→ Short problem:
Recast every line of the items below as a Markdown table with the columns No. and Text, numbering each row and omitting blank lines.

◇ ◇ ◇ ◇ ◇ ◇ ◇

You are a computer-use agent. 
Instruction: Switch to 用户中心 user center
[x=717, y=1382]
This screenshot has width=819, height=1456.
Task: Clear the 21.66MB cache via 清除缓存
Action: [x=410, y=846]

◇ ◇ ◇ ◇ ◇ ◇ ◇

→ Solution:
| No. | Text |
|---|---|
| 1 | You are a computer-use agent.  |
| 2 | Instruction: Switch to 用户中心 user center |
| 3 | [x=717, y=1382] |
| 4 | This screenshot has width=819, height=1456. |
| 5 | Task: Clear the 21.66MB cache via 清除缓存 |
| 6 | Action: [x=410, y=846] |